This is a classic problem in game theory: dividing the cake. How can I divide it to satisfy both children? Game theory can help us break the game.
Let's put aside the problem of sharing cakes for the time being, and first meet two game theory masters-von Neumann and johnf nash.
Von Neumann (hereinafter referred to as Feng) is the originator of two fields. He is called "the father of computers". The prototype of modern computer was designed by Feng, and it has been used ever since. He is also known as the "father of game theory" because he first made an in-depth study of zero-sum game and put forward the "minimax principle".
Johnf nash Beavon was born more than 20 years later. He is young and promising, and put forward the famous "Nash equilibrium" theory in his doctoral thesis. Unfortunately, God envies talents, and Nash's paranoia becomes more and more serious with his age. However, his wife never abandoned him and accompanied Nash until the last moment of his life, only to get the shocking film A Beautiful Mind.
Back to the problem of cake sharing, we invited two masters, Feng and Nash, to solve the problem of cake sharing.
First of all, we need to turn the problem of sharing cakes into a game between two children. The rules of the game are: two children divide the cake, one cuts the cake and the other chooses the cake first.
The goal of game theory is to find a rational solution to the problem-analyze the answer from a rational point of view without considering emotional factors.
Let's make a table of the strategies of the two children and the corresponding results. Remember that the child who cut the cake is A, and the child who chose the cake is B. The result of dividing the cake is expressed by "the size of the cake obtained by A and the size of the cake obtained by B".
| B Choose the big one | B Choose the small one.
: - :|: - :|: - :
Cut into two pieces at a time, as big as | half, half | half, half.

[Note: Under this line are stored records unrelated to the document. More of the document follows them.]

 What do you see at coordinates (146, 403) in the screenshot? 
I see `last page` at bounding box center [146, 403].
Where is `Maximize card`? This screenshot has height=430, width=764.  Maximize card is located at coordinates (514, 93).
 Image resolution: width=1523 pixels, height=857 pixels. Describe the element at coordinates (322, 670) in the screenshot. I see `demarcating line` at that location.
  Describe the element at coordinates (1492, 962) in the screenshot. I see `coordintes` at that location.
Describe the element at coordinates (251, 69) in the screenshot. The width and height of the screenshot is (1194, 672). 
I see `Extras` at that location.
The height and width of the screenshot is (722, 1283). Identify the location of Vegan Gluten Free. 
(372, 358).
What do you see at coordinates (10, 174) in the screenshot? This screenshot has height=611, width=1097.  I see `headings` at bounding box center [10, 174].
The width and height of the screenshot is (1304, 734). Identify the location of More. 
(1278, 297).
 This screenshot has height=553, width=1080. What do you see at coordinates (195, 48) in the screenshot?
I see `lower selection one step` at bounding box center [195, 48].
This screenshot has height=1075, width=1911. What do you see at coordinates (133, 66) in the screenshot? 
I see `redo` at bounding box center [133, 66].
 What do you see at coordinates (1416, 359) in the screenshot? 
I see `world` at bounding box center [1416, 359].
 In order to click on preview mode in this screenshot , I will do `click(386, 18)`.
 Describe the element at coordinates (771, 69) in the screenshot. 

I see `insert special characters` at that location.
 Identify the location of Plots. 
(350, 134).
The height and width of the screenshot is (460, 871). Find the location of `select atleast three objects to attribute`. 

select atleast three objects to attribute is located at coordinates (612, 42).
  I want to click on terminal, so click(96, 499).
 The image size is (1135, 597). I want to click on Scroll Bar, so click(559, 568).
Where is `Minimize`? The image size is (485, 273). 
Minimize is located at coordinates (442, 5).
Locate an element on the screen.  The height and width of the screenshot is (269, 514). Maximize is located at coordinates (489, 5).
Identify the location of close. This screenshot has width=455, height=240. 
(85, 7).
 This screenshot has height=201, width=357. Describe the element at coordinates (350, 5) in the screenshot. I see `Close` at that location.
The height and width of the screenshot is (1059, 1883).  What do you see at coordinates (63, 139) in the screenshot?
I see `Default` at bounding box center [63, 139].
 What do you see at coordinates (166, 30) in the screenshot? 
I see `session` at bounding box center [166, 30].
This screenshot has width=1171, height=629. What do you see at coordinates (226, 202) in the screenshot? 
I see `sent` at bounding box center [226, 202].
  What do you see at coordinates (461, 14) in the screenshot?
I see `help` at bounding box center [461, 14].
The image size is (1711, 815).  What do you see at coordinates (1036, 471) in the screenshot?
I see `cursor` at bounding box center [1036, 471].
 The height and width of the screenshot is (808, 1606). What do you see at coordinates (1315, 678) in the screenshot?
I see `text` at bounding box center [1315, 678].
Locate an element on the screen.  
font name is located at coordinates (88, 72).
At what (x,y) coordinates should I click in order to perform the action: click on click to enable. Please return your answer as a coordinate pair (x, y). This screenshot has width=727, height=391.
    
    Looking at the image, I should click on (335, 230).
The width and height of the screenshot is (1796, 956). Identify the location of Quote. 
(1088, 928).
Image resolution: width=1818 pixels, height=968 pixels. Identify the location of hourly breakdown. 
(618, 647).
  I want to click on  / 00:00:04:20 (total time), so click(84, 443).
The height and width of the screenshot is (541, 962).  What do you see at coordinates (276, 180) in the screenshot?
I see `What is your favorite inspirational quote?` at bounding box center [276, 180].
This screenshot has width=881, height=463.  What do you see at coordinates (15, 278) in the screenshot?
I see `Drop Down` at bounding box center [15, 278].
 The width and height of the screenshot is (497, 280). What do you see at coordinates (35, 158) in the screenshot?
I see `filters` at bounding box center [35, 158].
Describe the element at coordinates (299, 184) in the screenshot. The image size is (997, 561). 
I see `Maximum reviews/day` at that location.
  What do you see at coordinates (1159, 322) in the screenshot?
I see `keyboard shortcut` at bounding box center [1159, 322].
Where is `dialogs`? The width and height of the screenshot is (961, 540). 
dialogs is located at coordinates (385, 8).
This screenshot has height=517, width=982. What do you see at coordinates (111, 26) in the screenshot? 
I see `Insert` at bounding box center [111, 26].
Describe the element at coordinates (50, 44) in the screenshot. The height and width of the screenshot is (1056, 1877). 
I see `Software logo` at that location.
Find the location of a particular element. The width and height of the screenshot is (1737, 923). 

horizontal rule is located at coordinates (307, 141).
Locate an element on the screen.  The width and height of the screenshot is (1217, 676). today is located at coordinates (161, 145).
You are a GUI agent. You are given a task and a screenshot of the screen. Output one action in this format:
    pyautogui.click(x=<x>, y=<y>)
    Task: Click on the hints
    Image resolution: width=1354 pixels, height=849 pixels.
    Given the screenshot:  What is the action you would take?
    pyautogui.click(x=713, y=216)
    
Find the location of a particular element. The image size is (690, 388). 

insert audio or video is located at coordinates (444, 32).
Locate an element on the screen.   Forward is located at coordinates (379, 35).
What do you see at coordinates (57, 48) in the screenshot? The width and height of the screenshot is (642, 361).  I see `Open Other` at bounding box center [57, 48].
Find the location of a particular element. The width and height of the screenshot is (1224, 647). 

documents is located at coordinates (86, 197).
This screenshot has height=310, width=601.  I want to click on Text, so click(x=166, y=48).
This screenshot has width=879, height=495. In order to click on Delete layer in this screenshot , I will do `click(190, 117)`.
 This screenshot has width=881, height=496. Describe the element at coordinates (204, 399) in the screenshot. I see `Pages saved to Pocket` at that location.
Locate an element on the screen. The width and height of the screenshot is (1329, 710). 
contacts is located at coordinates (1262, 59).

A cut into two pieces of different sizes | small pieces, large pieces | large pieces, small pieces.
Let Feng cut the cake first, that is, Feng is A, so it is natural to apply the minimax principle.
"Minimal" means that B will definitely choose a large block, so it must be a small block for itself, that is, the left column in the table;
"Great" means that A should make his cake as big as possible;
The combination of "minimum and maximum" means that A knows that B will choose a large piece, so it will cut the small piece bigger. For A, the best result is "half, half" in the upper left corner of the table, that is, two people will each get half a cake, which is a rational solution to this problem.
This is the minimax principle, isn't it simple?
Nash equilibrium is not difficult!
It's Nash's turn to cut the cake this time (that is, Nash is a), so he naturally wants to use Nash equilibrium to find a rational solution. A suppose you cut yourself into two pieces of different sizes, and b will naturally choose the big one, which is the lower left corner of the table.
At this time, A will ask B and himself a question: Do you regret it?
B thought: I got a big piece, and I don't regret it!
An idea: if I cut it into two pieces of the same size, I can get more, and I regret it!
So A changed her strategy and cut it into two pieces of the same size, corresponding to the upper left corner of the table. Do you regret repeating that question just now?
B thought: since two cakes are the same size, it's no use regretting. I have no regrets!
A thought: since b chose a big cake, it would be the best result if I could get half a cake. I don't regret it!
When two people don't regret it, Nash equilibrium is reached!
Looking for Nash equilibrium point, we must pay attention to: "regret" is the choice made by the other party without changing the strategy. This is very similar to the mood of fans watching the ball. Whenever I see an empty door, I always feel: no way! I could have scored this goal!
From the example of sharing cake alone, the two theories get the same answer. The difference between them lies in the scope of application. The minimax principle can only be used to analyze zero-sum games-games in which both sides have the same sum of interests. Nash equilibrium is suitable for both zero-sum games and non-zero-sum games, which is also the place where Nash equilibrium is powerful. But the purpose of Nash equilibrium is to find a "rational solution that neither side regrets", and this rational solution is not necessarily the maximization of individual or collective interests in the game.
At this point, we met two masters-von Neumann and johnf nash, and learned two principles-minimax and Nash equilibrium.
Next, let's learn a familiar and unfamiliar game problem-prisoner's dilemma.
Oh, the second simplest game theory: you and I are both prisoners.